(WHAT YOU ARE ASKED TO DO): Some lines of the records below include the word "height". Report how many, and write nothing besides the number.

(EXERCISE INPUT):
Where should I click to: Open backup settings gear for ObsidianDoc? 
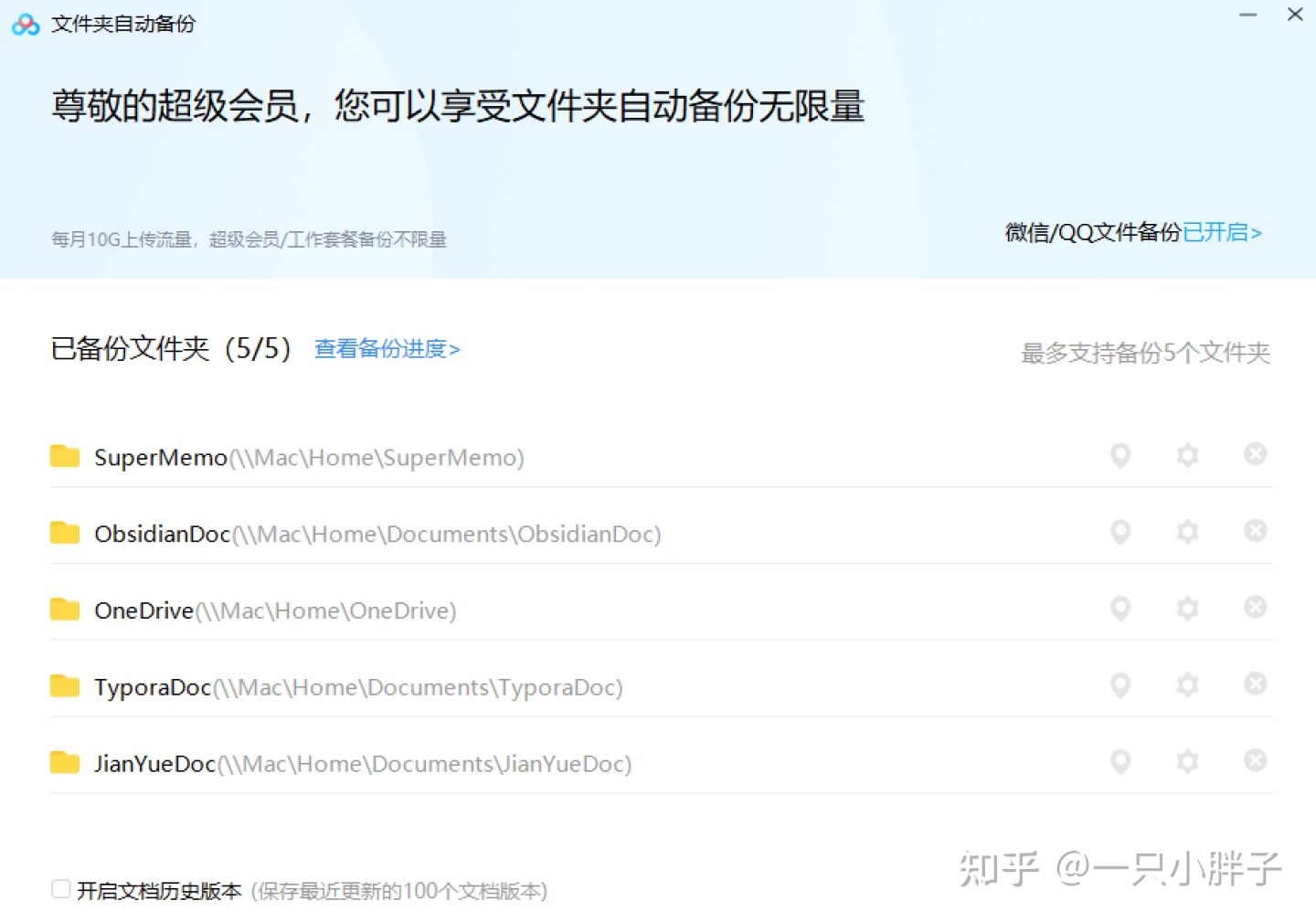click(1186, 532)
--
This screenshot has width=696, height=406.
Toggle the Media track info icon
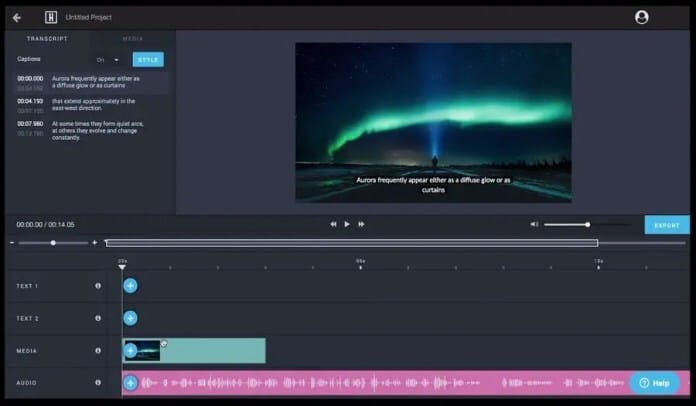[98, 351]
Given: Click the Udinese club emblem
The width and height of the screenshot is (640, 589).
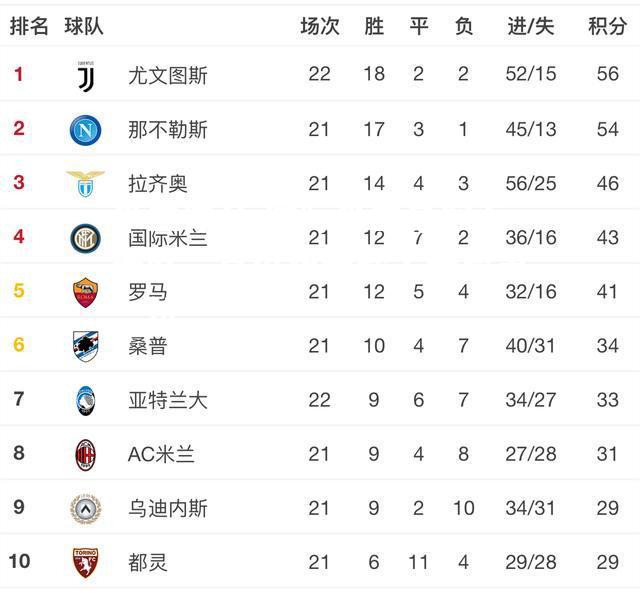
...
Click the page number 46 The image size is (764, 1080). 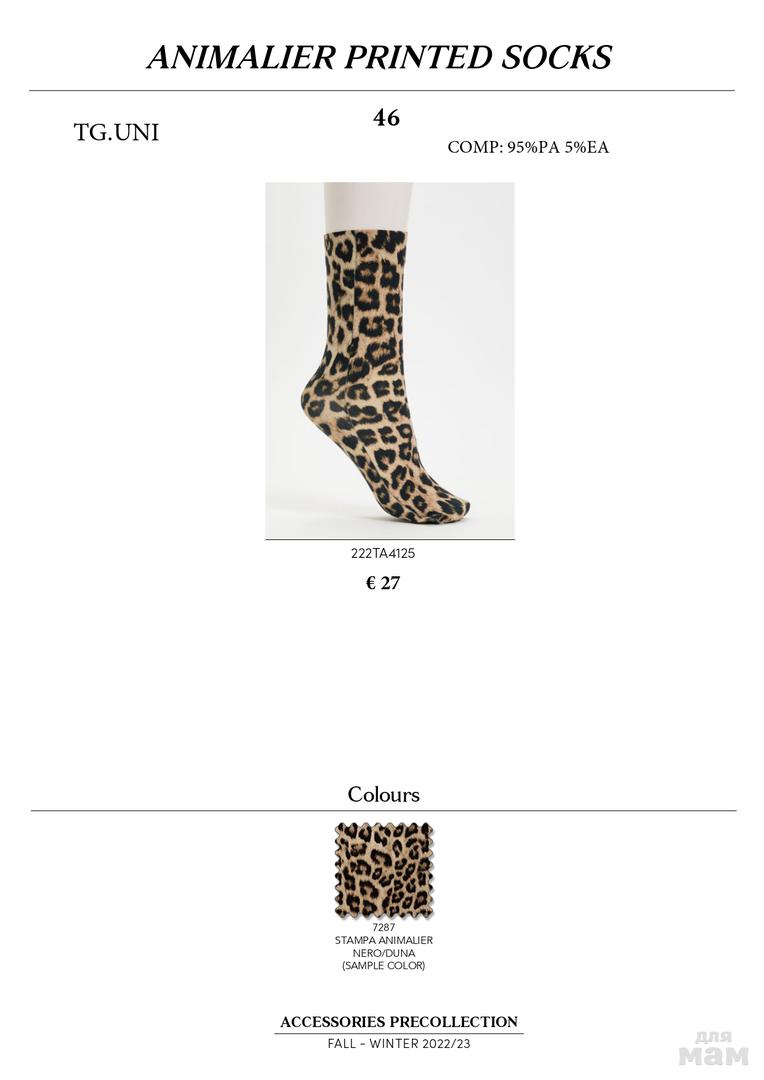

(YOUR RESPONSE): 2